The Artima Developer Community
Sponsored Link

The Explorer
The Adventures of a Pythonista in Schemeland/8
by Michele Simionato
October 25, 2008
Summary
In this episode I will explain the meaning of the "code is data" concept. To this aim I will discuss the quoting operation which allows to convert a code fragment into a list of symbols and primitive values - i.e. converts code into data. Then, I will discuss the issue of evaluating data as code.

Advertisement

Quoting

A distinguishing feature of the Lisp family of languages is the existence of a quoting operator denoted with a quote ' or with (quote ), the first form being syntactic sugar for the second. The quoting operator works as follows:

  1. on primitive values such as numbers, literal strings, symbols, etc, it works as an identity operator:
> '1
1
> '"hello"
"hello"
> ''a
'a
  1. expressions are converted into lists; for instance '(display "hello") is the list
> (list 'display '"hello")
(display "hello")

whereas '(let ((x 1)) (* 2 x)) is the list

> (list 'let (list (list 'x '1)) (list '* '2 'x))
(let ((x 1)) (* 2 x))

et cetera.

Hence every Scheme/Lisp program admits a natural representation as a (nested) list of symbols and primitive values: code is data. On the other hand, every nested list of symbols and primitive values corresponding to a syntactically valid Scheme/Lisp programs can be executed, both at runtime - with eval - or at compilation time - through macros. The consequences are fascinating: since every program is a list, it is possible to write programs that, by building lists, build other programs. Of course, you can do the same in other languages: for instance in Python you can generate strings corresponding to valid source code and you can evaluate such strings with various mechanisms (eval, exec, __import__, compile, etc). In C/C++ you can generate a string, save it into a file and compile it to a dynamic library, then you can import it at runtime; you also have the mechanism of pre-processor macros at your disposal for working at compile time. The point is that there is no language where code generation is as convenient as in Scheme/Lisp where it is buil-in, thanks to s-expressions or, you wish, thanks to parenthesis.

Quasi-quoting

In all scripting languages there is a form of string interpolation; for instance in Python you can write

def say_hello(user):
     return "hello, %(user)s" % locals()

In Scheme/Lisp, there is also a powerful form of list interpolation:

> (define (say-hello user)
    `("hello" ,user))

> (say-hello "Michele")
   ("hello" "Michele")

The backquote or (quasiquote ) syntax ` introduces a list to be interpolated (template); it is possible to replace some variables within the template, by prepending to them the unquoting operator (unquote ) or ,, denotated by a comma. In our case we are unquoting the user name, ,user. The function say-hello takes the user name as a string and returns a list containing the string "hello" together with the username.

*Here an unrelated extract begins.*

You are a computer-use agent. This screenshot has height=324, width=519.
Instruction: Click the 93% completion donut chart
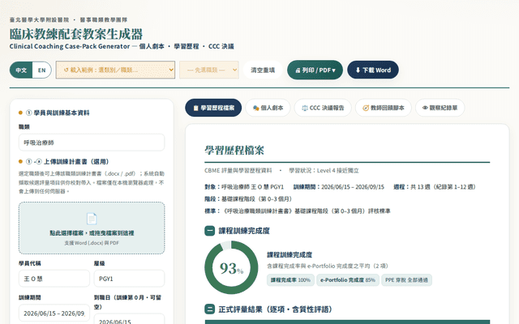(231, 267)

There is another operator like unquote, called unquote-splicing or comma-at and written ,@, which works as follows:

> (let ((ls '(a b c))) `(func ,@ls))
(func a b c)

In practice ,@ls "unpacks" the list ls into its components: without the splice operator we would get:

> (let ((ls '(a b c))) `(func ,ls))
(func (a b c))

The power of quasiquotation stands in the code/data equivalence: since Scheme/Lisp code is nothing else than a list, it is easy to build code by interpolating a list template. For instance, suppose we want to evaluate a Scheme expression in a given context, where the contexts is given as a list of bindings, i.e. a list names/values:

(eval-with-context '((a 1)(b 2) (c 3))
  '(* a  (+ b c)))

How can we define eval-with-context? The answer is by eval-uating a template:

(define (eval-with-context ctx expr)
 (eval `(let ,ctx ,expr) (environment '(rnrs))))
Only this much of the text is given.